— Start DATA ENTRIES —

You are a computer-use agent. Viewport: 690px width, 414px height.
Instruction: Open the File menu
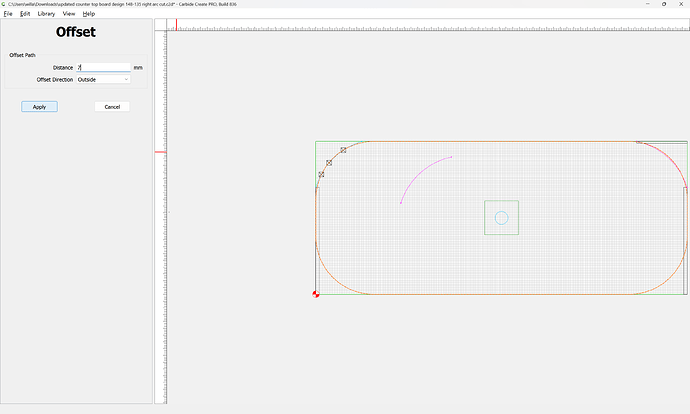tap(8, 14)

— End DATA ENTRIES —
— Start DATA ENTRIES —

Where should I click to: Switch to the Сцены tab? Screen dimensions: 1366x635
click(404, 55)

— End DATA ENTRIES —
— Start DATA ENTRIES —

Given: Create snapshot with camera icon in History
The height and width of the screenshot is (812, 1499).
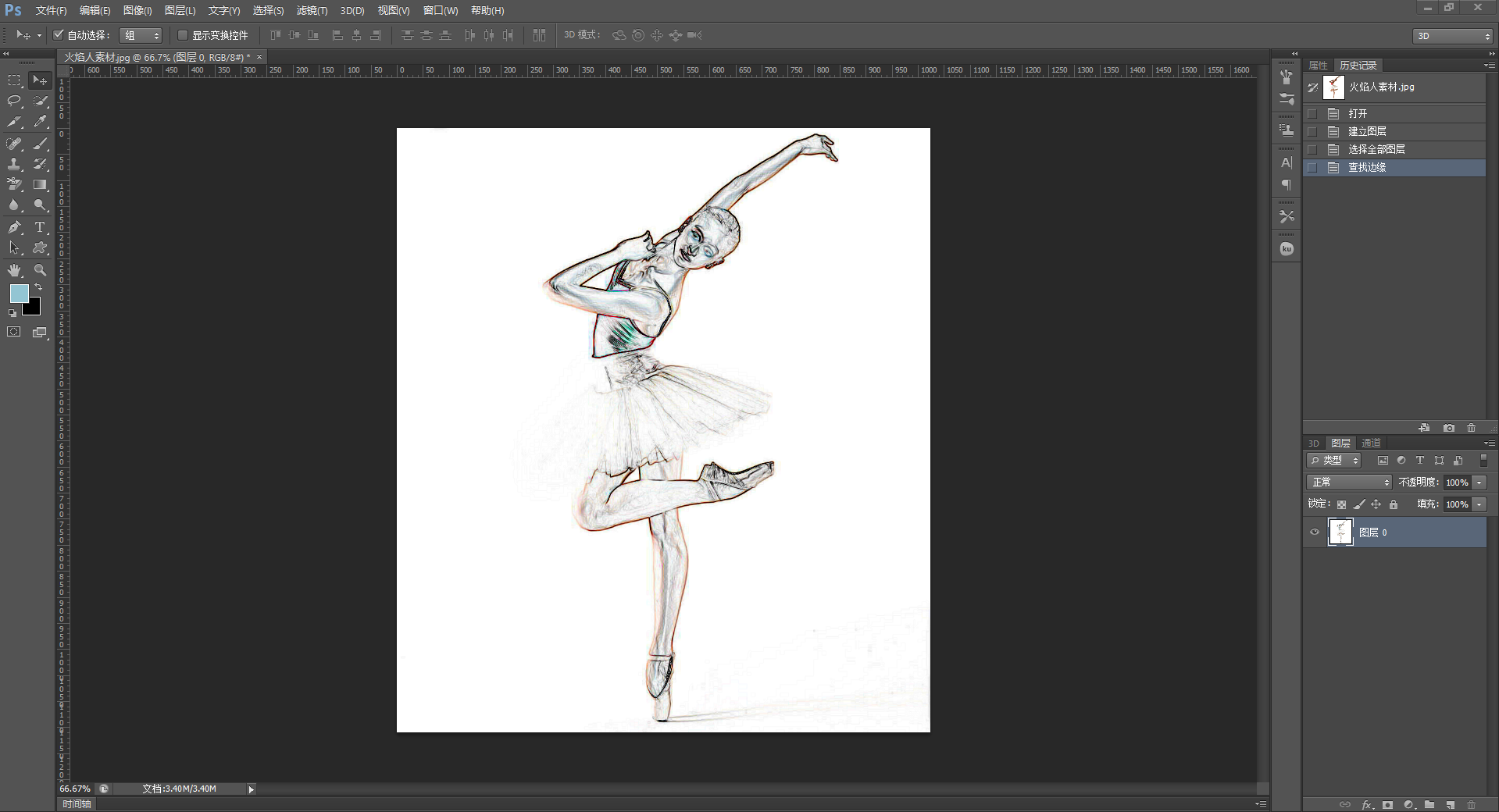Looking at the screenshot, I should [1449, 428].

— End DATA ENTRIES —

◆ WHAT THE TASK REQUIRES: Rewrite the records from the line containing "Where should I" through the line containing "click(404, 55)", both included, keeping the requests unchanged and raising every coordinate in the answers by 112.

◆ RESPONSE TO THIS TASK:
Where should I click to: Switch to the Сцены tab? Screen dimensions: 1366x635
click(516, 167)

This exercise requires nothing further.